■ **Supplied records**:
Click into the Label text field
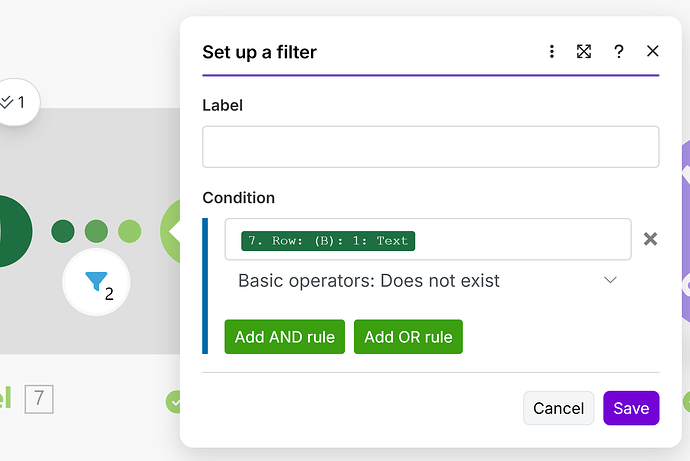(430, 146)
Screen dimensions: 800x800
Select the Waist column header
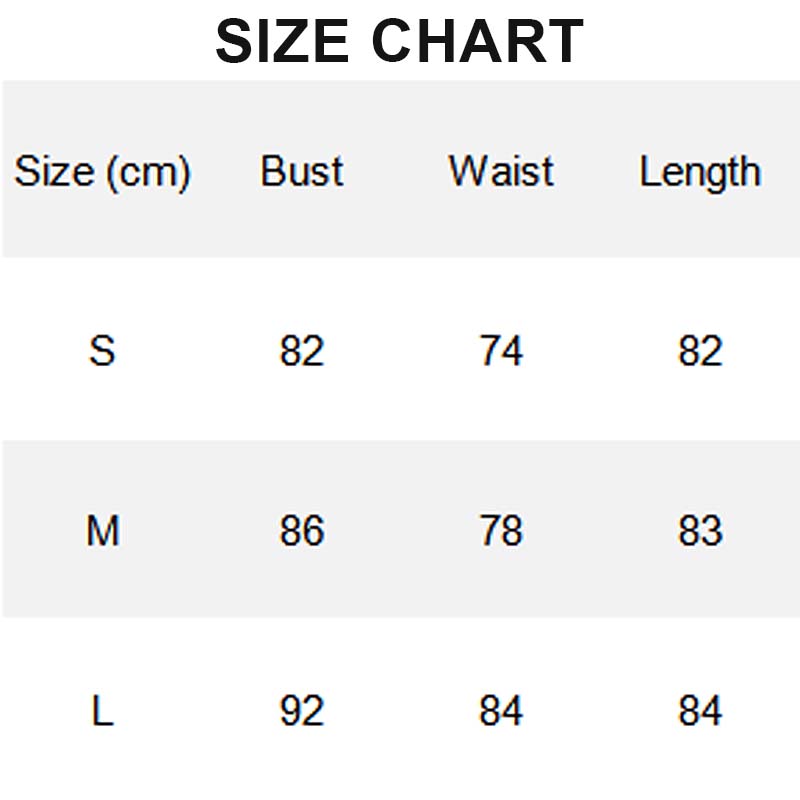click(500, 171)
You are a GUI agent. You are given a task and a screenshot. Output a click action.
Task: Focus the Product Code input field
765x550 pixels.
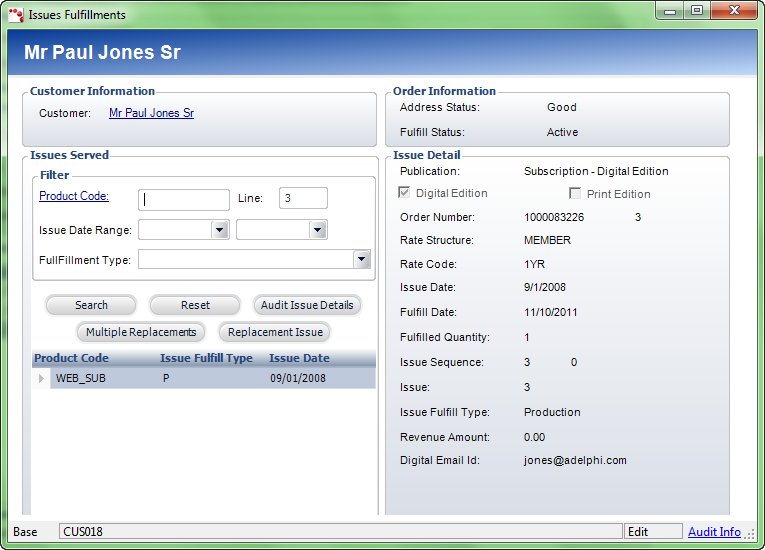tap(184, 199)
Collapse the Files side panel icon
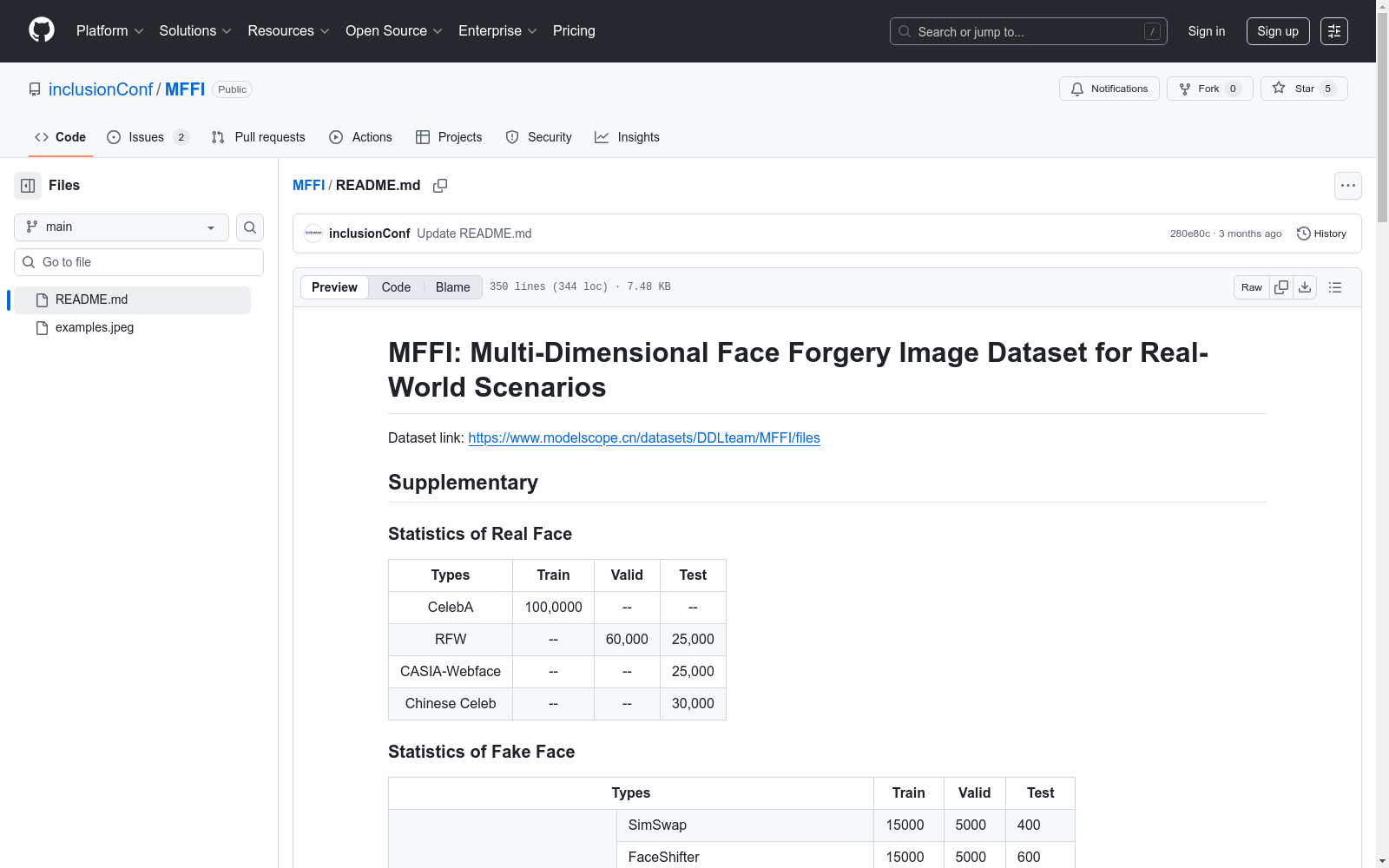Image resolution: width=1389 pixels, height=868 pixels. (x=28, y=186)
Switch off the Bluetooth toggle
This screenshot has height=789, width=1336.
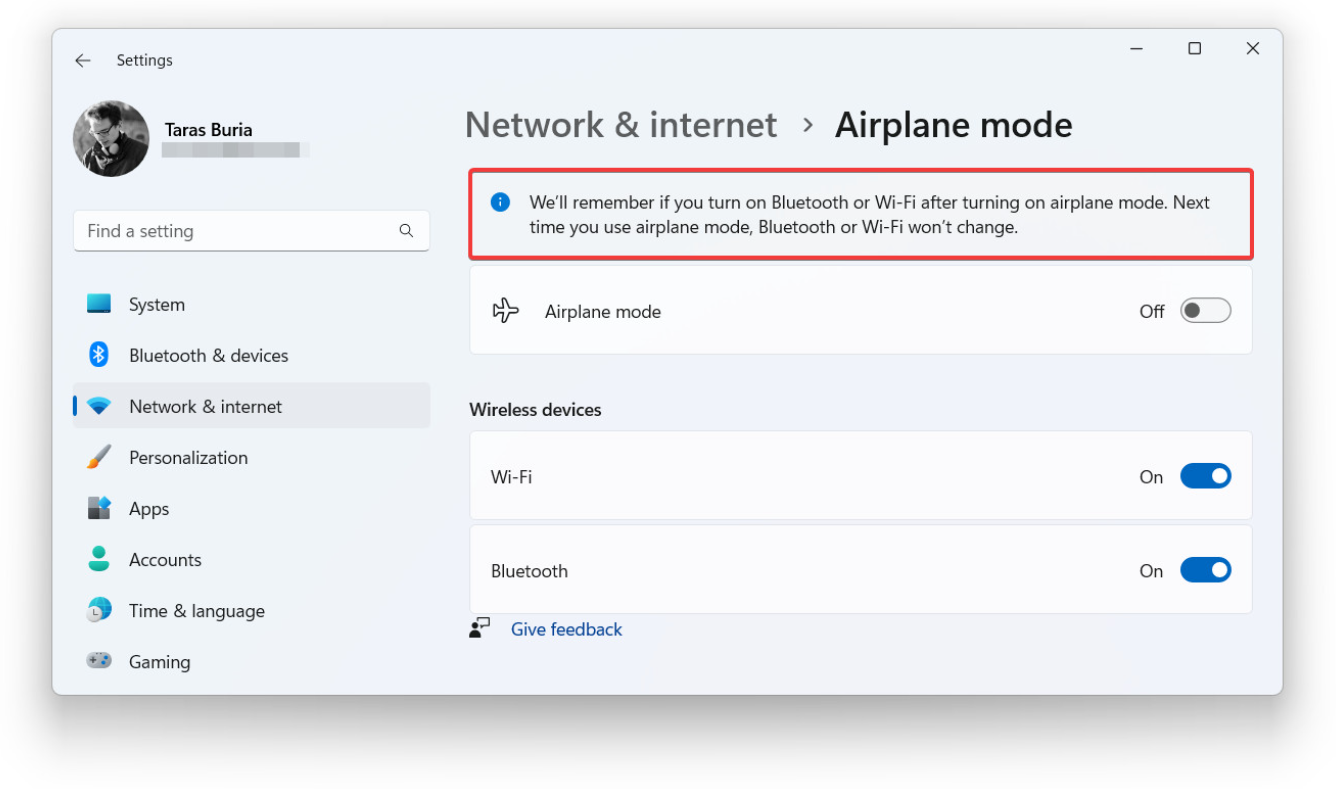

■ **Required action**: Return each line above exactly; any pictures are to be skipped.

■ **Answer for the task**:
Click into the Label text field
(430, 146)
Screen dimensions: 800x800
Select the Waist column header
click(500, 171)
You are a GUI agent. You are given a task and a screenshot. Output a click action.
Task: Focus the Product Code input field
765x550 pixels.
tap(184, 199)
Collapse the Files side panel icon
Image resolution: width=1389 pixels, height=868 pixels. (x=28, y=186)
Switch off the Bluetooth toggle
This screenshot has height=789, width=1336.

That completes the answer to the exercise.